An unequivocal diagnosis cannot be made solely based on the symptoms mentioned above, as other food intolerances and illnesses can also cause such complaints.

Nevertheless, a visit to a gastroenterologist, a specialist in gastrointestinal disorders, can help: there, as in the case of clarifying fructose intolerance, it can be determined by means of an H2 breath test whether the patient suffers from lactose intolerance.

Primary and Secondary Lactose Intolerance

Lactose intolerance can be divided into two different types: primary lactose intolerance (congenital) and secondary lactose intolerance (acquired, also called lactose malabsorption).

Primary Lactose Intolerance

If one suffers from the inherited form of lactose intolerance, symptoms occur at a very young age. During breastfeeding, an infant still produces sufficient amounts of the enzyme lactase to break down lactose and subsequently metabolize it without problems. When this period ends, the production of the necessary enzyme lactase ceases until finally there are no longer enough of these enzymes present in the body to digest lactose without discomfort. This usually occurs no earlier than the fifth year of life.

Secondary Lactose Intolerance:

In secondary lactose intolerance, unlike primary lactose intolerance, it is not a genetically determined problem with the enzyme lactase. Due to an intestinal disease, such as that which can arise from celiac disease, the intestine no longer generates sufficient amounts of the enzyme lactase. If the underlying intestinal disease is treated and cured, the metabolism of lactose can normalize.


If primary lactose intolerance is diagnosed, the next question is how to deal with lactose intolerance in the future. Ideally, this involves care and advice from a dietitian. All too often, all dairy products are hastily removed from the diet. In fact, strict avoidance of dairy products is actually harmful to health because dairy products are important sources of calcium, the supply of which could be insufficient without dairy products. In addition, avoiding dairy products can greatly reduce quality of life if such foods were previously enjoyed. For this reason, a well-thought-out and lactose intolerance-adapted diet plan must be drawn up.

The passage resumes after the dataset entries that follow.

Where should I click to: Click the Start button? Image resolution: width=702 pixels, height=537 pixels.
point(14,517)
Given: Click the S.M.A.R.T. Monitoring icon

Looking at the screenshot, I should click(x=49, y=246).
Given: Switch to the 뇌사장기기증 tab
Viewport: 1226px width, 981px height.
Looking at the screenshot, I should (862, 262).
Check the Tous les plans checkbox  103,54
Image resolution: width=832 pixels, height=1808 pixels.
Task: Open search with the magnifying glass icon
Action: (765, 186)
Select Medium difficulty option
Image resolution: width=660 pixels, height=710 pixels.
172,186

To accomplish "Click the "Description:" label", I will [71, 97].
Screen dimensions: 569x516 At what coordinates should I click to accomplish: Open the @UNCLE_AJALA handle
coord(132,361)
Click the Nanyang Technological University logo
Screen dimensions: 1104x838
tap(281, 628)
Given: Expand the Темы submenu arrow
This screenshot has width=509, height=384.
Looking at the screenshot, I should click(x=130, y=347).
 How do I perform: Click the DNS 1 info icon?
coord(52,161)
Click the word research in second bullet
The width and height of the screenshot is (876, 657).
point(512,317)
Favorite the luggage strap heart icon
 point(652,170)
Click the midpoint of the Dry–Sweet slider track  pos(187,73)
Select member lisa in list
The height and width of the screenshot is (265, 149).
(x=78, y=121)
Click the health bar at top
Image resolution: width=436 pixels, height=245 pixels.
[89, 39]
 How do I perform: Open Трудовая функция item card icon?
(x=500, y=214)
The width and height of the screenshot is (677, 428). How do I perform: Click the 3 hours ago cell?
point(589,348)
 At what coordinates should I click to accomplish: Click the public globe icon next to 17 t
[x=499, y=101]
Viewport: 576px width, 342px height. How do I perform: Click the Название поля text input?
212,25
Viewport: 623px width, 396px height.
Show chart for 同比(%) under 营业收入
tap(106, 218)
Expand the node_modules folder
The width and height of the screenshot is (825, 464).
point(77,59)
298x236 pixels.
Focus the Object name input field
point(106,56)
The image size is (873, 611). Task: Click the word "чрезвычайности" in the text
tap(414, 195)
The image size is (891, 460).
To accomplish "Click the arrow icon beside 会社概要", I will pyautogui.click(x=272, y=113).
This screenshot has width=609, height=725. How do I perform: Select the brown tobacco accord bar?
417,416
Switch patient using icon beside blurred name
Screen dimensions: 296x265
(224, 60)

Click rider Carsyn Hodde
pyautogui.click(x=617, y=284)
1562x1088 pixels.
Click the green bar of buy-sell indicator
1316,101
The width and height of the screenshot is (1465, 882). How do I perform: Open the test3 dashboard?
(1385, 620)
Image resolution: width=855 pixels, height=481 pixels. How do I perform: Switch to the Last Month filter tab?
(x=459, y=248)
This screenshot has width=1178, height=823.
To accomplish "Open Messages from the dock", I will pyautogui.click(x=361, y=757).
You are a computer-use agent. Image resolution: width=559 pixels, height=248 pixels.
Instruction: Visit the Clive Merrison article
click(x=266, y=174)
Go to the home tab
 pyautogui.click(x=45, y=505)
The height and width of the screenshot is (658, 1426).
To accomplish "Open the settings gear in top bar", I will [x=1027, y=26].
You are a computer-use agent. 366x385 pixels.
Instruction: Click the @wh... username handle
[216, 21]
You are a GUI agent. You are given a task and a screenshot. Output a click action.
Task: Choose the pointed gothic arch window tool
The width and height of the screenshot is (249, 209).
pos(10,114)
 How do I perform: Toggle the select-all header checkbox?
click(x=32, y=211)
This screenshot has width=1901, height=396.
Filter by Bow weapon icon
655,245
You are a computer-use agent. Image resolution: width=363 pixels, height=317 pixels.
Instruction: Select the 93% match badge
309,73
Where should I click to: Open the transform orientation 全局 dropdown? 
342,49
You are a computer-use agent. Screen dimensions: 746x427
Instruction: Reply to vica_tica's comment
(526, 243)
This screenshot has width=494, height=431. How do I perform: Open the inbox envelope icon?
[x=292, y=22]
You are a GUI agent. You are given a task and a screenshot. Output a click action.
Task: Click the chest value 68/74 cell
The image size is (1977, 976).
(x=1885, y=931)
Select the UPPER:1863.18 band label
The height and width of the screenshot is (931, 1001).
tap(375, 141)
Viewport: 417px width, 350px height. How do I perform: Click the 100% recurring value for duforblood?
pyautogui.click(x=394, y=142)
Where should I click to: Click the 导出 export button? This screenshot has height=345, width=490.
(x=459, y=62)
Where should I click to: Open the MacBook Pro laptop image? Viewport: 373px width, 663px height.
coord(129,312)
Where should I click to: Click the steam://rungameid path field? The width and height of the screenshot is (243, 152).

Diet for Lactose Intolerance

The establishment of a long-term dietary plan for lactose intolerance should be done in three phases. In the first phase, fresh milk products are replaced with lactose-free alternatives and other lactose-containing products are greatly reduced. Dairy products that are aged longer, such as cheese, as well as butter, contain very little lactose and can be included in the diet from the beginning. In this phase, similar to the therapy for fructose intolerance, food selection and eating habits are continuously optimized.

After a maximum of 10-14 days, small amounts of lactose can be introduced into the daily diet. In this phase, the daily dose of lactose is gradually increased to determine one's individual tolerance level.

If the second phase is successfully completed, the third phase is entered with the aim of achieving long-term symptom-free and complaint-free nutrition with simultaneously high quality of life.